Frustratingly, the film keeps teasing that it is leading up to a big what’s-it-all-about reveal, but it never comes. Pointed lines about the characters’ relationships and events from their past abound. Still, there is no context for what they are pointing toward, and Larsson’s screenplay is resolutely uninterested in fully explaining itself. While there isn’t anything inherently wrong with that, “Mother, Couch” offers so little context that it becomes impenetrable. At a certain point, it becomes impossible to tell not only if the events we are witnessing on screen are real or in the character’s heads but also which characters we are meant to identify with on this particular stage of the journey.
For a film like this to work, it has to have a strong, solid point of view that the audience can always grab onto when everything gets so crazy. Earlier this year, Ari Aster was able to do this in his epic “Beau Is Afraid,” which at least kept every moment grounded in its main character’s perspective and provided context clues to piece together the backstory while keeping the actual story legible. On the other hand, Larsson offers only the fact of who the main characters are to each other for the audience to use as an anchor, diving headlong into surrealistic imagery and dialogue in a way that pushes the audience away instead of inviting them to lean in. Even at the film’s end, it is unclear what actually happened and who exactly it happened to. This goes beyond questions of what is “real” or isn’t and to such important matters as why what is happening is happening and why we are watching it. When the film begins trotting out labored symbolism about David having a knife in his back, it is clear that the film has not fully worked out what it wants to be and do, or at least how it wants to be about what it’s about.
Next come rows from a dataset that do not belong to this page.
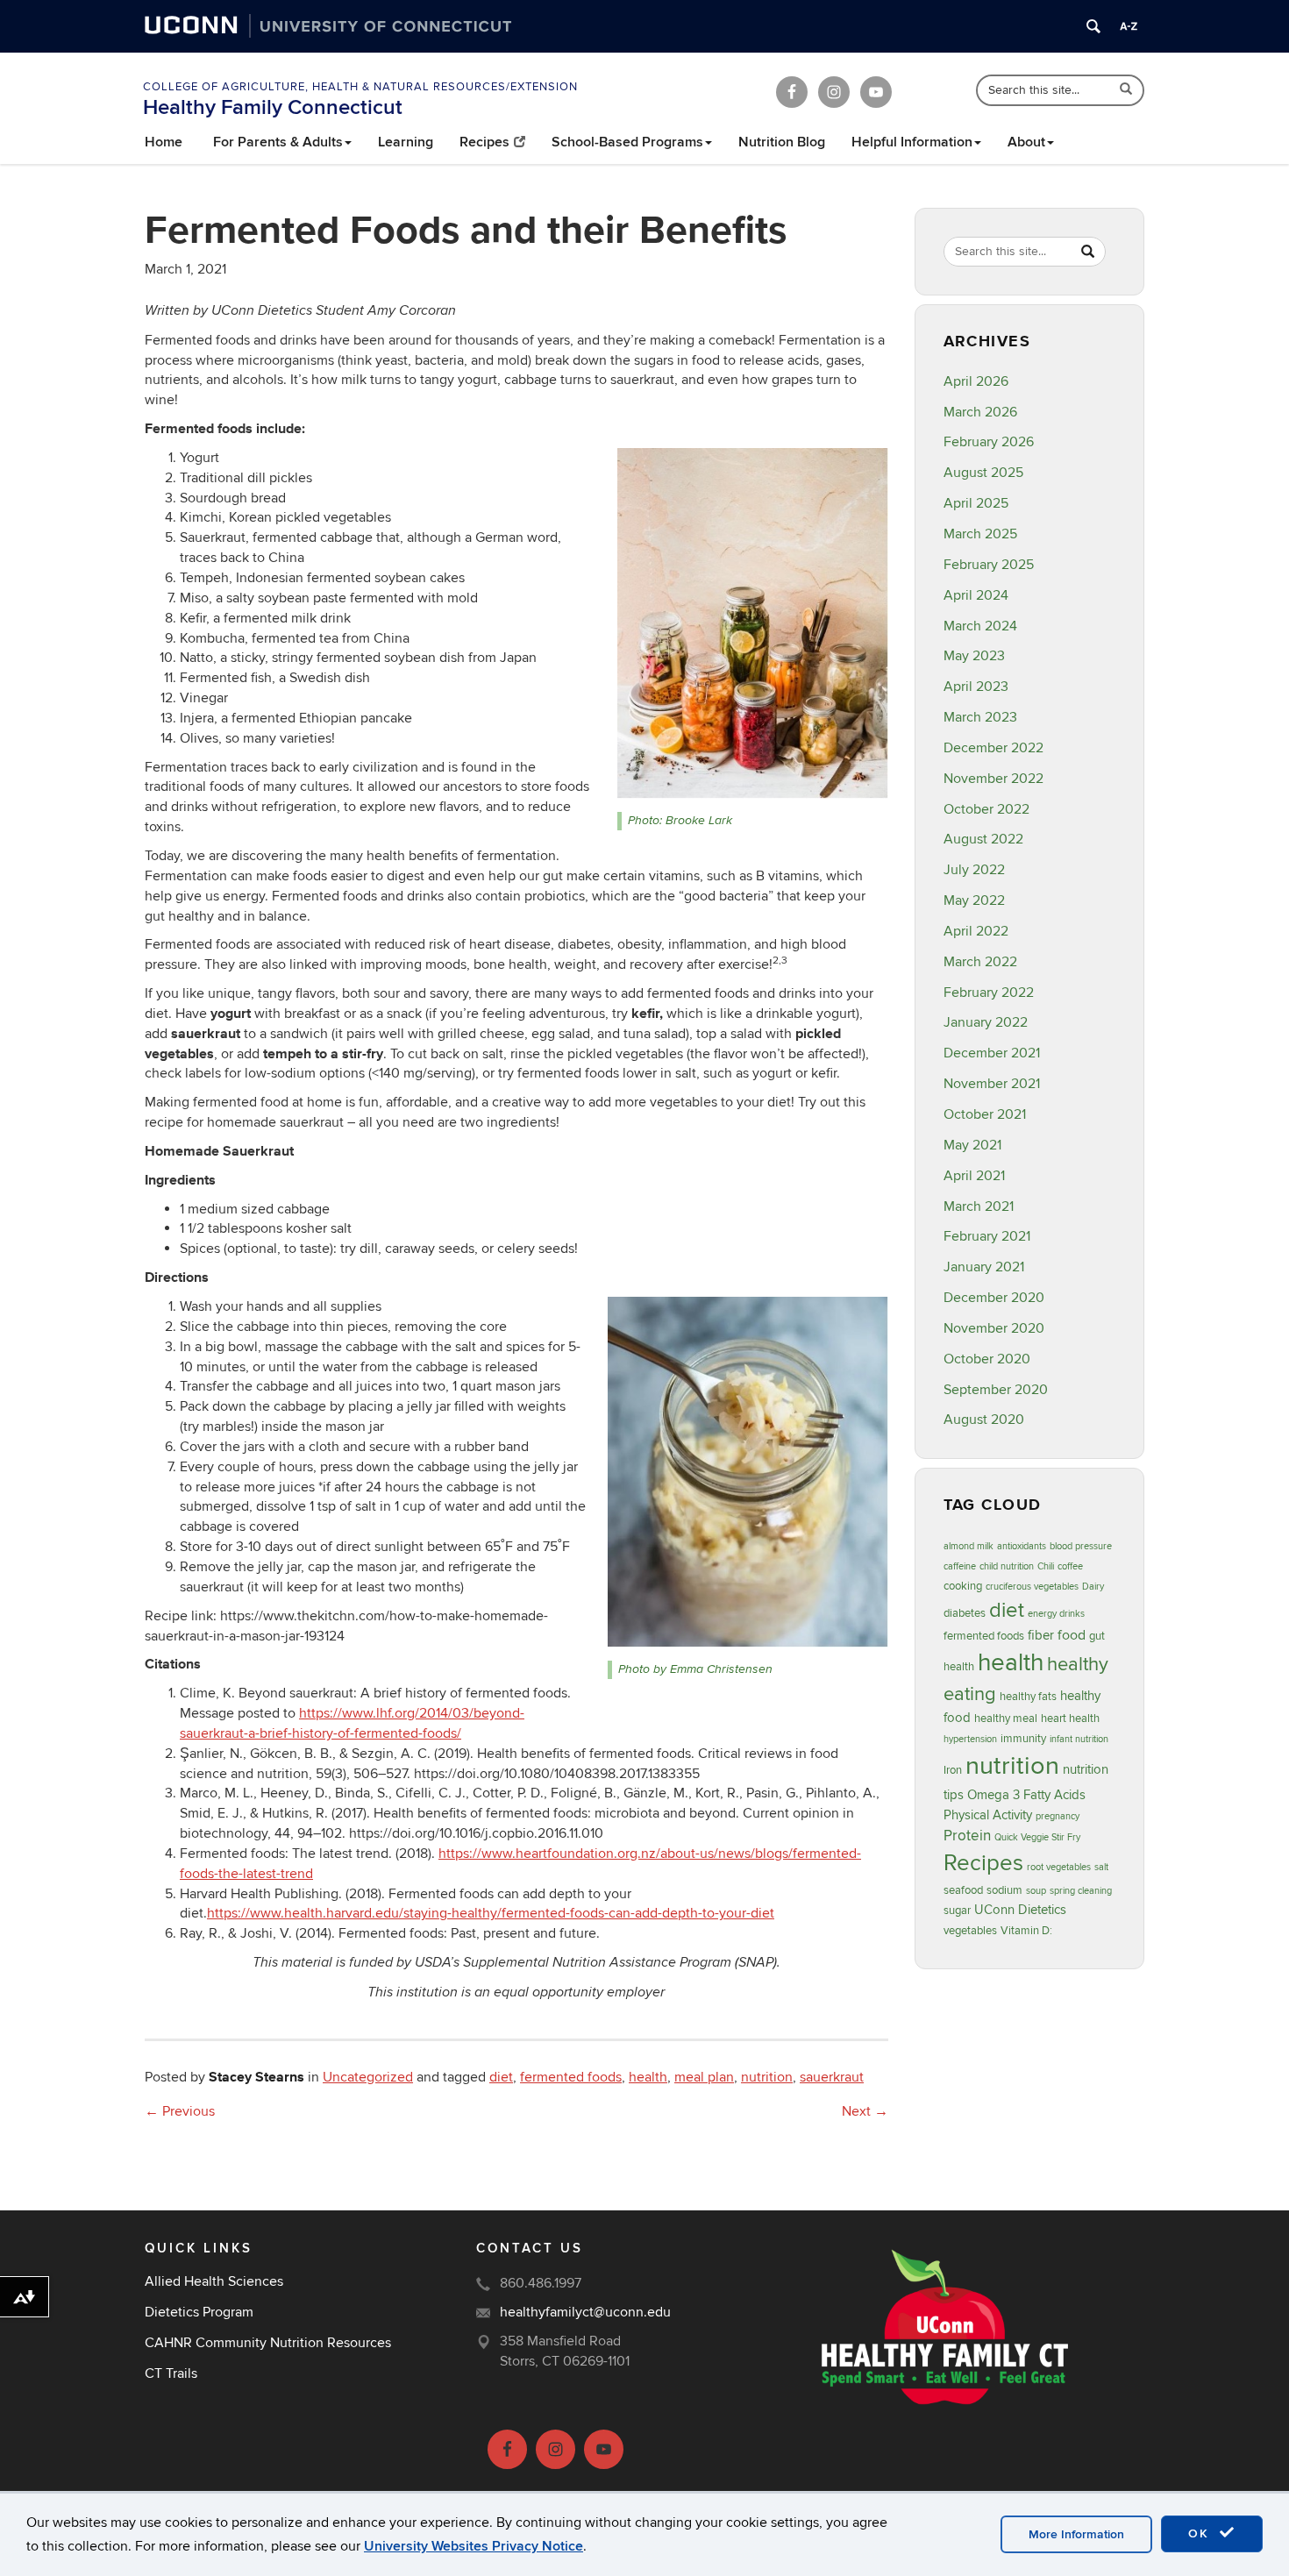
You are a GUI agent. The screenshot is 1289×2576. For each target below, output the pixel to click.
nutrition (767, 2077)
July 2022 (974, 870)
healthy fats (1028, 1697)
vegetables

The film does have an ace up its sleeve, though, in the form of Ewan McGregor, who delivers one of his best performances as the ever-more-stressed David. Faced with being the one sane man in a world gone mad, McGregor slowly ratchets up David’s nervous intensity until he is at a fever pitch, plumbing the depths of his soul to come up with an emotional arc that is palpable even if the story supporting it makes no sense. The actor has always had a sense of vulnerability that makes him instantly relatable, which is a godsend here. When so much of what is happening onscreen is this surreal, having someone with McGregor’s infinitely likable presence at least helps to put us in his shoes, growing as confused and frustrated as David does as things get weirder and weirder.
The problem is that at least David knows everything he’s dealing with, even if his subconscious has difficulty processing everything. On the other hand, the audience only knows what he tells us, which amounts to the fact that his mother wasn’t the greatest and that he never knew his siblings growing up as they had different fathers. While the entire cast is committed to everything they’re being asked to do, it’s in service of a script that absolutely does not care about the audience and their ability to understand what is happening. “Mother, Couch” is presented less as a puzzle for the audience to solve than as a trip for them to be taken on, a trip where only the pilot knows the flight plan and the windows are completely obscured. And also, there might not be a plane. Or a destination. That could be invigorating in the right hands, but it’s just enervating here.